If either of your parents had diabetes, your elder brother has diabetes, your younger brother has diabetes and your cousin has diabetes, what are the odds on your getting (or already having) diabetes?  Again this is not rocket science.  The answer is pretty damn high!  And yet, I see families like this, where the individual members are totally surprised and amazed when they fall ill, go to hospital, and diabetes is diagnosed.

It does not really take very much time over a family lunch to begin to enquire about one’s forebears.  After five minutes it will be obvious if there is some kind of common medical thread running through your family.  That thread may not necessarily be life threatening, but could be something like arthritis for example.

Look at it this way – your future is being displayed by your family’s past.  This could be considered frightening, when your father, his brother and your grandfather all died very early from heart attacks.  Or, this could be considered as life saving, if it pushes you towards looking at you own cardiac health and overcoming an apparently disastrous medical history.
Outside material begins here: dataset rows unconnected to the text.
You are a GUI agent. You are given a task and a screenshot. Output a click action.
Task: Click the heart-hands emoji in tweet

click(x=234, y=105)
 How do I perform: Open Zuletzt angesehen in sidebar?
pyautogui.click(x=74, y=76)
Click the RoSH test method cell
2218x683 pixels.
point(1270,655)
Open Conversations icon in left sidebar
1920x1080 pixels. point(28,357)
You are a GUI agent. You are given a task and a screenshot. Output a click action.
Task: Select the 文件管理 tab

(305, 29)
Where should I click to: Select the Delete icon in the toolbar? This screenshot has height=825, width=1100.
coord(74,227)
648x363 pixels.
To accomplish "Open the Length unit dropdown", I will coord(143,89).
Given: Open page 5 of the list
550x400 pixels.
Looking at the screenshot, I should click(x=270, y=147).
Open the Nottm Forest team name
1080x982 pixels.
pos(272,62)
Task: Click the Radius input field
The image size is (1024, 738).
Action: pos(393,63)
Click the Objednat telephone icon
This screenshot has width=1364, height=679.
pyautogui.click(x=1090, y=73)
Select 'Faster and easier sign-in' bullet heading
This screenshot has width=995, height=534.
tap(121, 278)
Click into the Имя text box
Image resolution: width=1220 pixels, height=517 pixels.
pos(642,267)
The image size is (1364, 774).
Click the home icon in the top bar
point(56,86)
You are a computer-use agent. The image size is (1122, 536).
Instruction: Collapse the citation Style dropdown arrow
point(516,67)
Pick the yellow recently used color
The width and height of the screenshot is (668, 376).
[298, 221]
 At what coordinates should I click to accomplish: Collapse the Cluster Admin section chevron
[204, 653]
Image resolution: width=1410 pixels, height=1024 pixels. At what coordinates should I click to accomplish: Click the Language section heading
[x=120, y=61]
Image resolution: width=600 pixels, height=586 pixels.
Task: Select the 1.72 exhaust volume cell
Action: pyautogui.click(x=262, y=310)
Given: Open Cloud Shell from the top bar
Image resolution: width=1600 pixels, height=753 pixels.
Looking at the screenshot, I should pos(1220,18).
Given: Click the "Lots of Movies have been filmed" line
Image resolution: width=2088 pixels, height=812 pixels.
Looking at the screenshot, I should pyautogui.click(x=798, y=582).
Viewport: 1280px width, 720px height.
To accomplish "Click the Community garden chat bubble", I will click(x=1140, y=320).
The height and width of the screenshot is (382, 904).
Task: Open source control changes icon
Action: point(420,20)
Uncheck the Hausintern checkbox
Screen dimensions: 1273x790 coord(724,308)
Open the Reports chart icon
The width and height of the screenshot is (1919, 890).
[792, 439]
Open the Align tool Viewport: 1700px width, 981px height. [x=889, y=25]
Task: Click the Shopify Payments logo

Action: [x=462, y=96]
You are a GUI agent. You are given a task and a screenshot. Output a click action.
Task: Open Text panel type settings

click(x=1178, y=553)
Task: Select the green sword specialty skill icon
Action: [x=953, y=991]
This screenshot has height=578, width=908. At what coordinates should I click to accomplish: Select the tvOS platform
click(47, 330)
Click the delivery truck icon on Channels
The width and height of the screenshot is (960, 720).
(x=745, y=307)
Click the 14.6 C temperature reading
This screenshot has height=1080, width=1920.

This is an advantage that you get provided you are not an orphan.  You know what to look for before it becomes a problem.  Going back to the family with diabetes, what should the younger members do?  Well, if it were me, I would be having my blood sugar checked at least once a year from the age of 20.  Any time I had reason to visit the doctor in between, I would also ask to have the level checked.  We are talking about a very inexpensive test that could literally save you millions of baht in the future, as well as giving you a better quality of life, and a longer one.

Ask around the dinner table today and plan to check your medical future tomorrow.  It’s called a ‘Check-up’!